I finally broke down at 1PM because the panic was quickly seizing my ability to function. I took a half a milligram of Xanax like I usually do. I suppose I waited too long. A half a milligram didn’t do it. I had to take the other half at 1:30PM. Even a milligram wasn’t enough to keep the anxiety completely at bay. But, at least the panic attacks stopped.

I was thinking about it the other day. I’m not sure I’ve ever experienced anxiety outside of a depressive episode. Nor have I ever, ever, ever experienced panic without provocation, such as being faced with a phobia.

So, here comes the questions. Note, I did not have a depressive crash after the last hypomanic episode. I’m not being plagued with constant underlying anxiety. I’m having seemingly random panic attacks.

Is running on high causing the panic? Or, is the panic actually a result anxiety that makes me appear on the edge of hypomania? Or am I still hypomanic except on the lower side and I’m experiencing panic as a result? Or is the panic a separate entity all its own?

So many questions. So few answers.

Pillbox

After working through numerous scheduling conflicts, I finally had my visit with the psychiatrist today. And I finally had a chance to express to him everything that has been going on.

His first reaction was not what I had expected. Instead of generalized anxiety disorder or a medication reaction, my doctor seems to think I’ve had underlying panic disorder. He wanted to change my antidepressant to Effexor. I very kindly reminded him that my depression had caused significant weight gain in a short time. He changed his sights to Prozac. I stopped him there.

I didn’t think it was the antidepressant that was the problem. We just changed the dosage on my Wellbutrin and there was no change. None. Not better and not worse. But we haven’t moved anything around with my mood stabilizer or my anti-anxiety meds in six months or more. I told him that irritability was always the calling card of destabilization. And I’ve been a firecracker lately.

So I have some new things to add to my pillbox. Xanax, 1 mg 3 times daily, and temazepam 30 mg once daily. C.S. added a couple of nutraceutical add-ons to help.

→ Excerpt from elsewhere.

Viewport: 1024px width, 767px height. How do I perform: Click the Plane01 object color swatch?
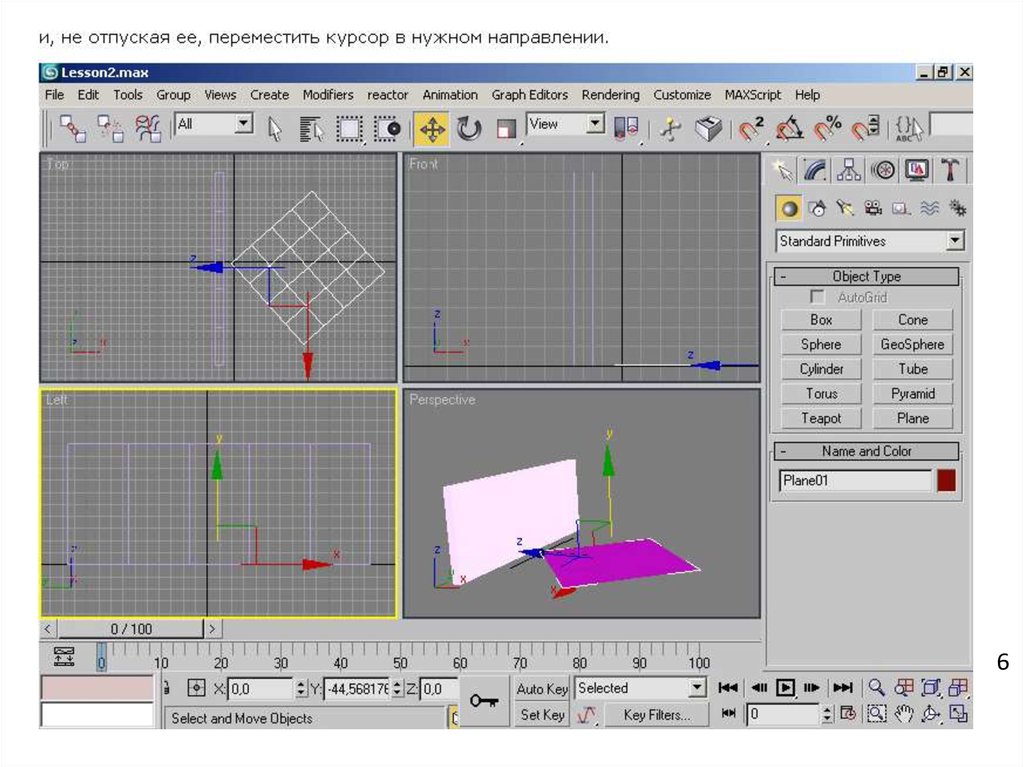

My daily regimen looks as such:

Morning:
300mg Wellbutrin
1 capsule Cogni-flex
1 capsule Ubiquinol
1 capsule Adrenomend
1mg Xanax
100mg Lamictal

Afternoon:
1mg Xanax

Bedtime:
1mg Xanax
30mg Temazepam
150mg Lamictal
1 tablet Orthosept
1 capsule Quell
1 capsule L-glutithione
1 capsule Seditol

As needed:
2 puffs Ventolin
1 capsule Maxalt

Note: The nutraceuticals are not all aimed at mood support. I take some for heart support, weight management, and immune support. Some psychiatric medications lower white blood cell count and leave a person susceptible to infection.

I am also aware of the potentially dangerous interactions between several of these medications. Don’t worry. Dr. Husband (with some sarcasm) has vowed to look after me. Mainly, we’re concerned with too much sedation. Orthocept increrases Xanax and Xanax and Temazepam are both benzo’s. Temazepam isn’t forever – it’s temporarily treating the insomnia until we can get things under control$

If you see something I might have missed, let me know.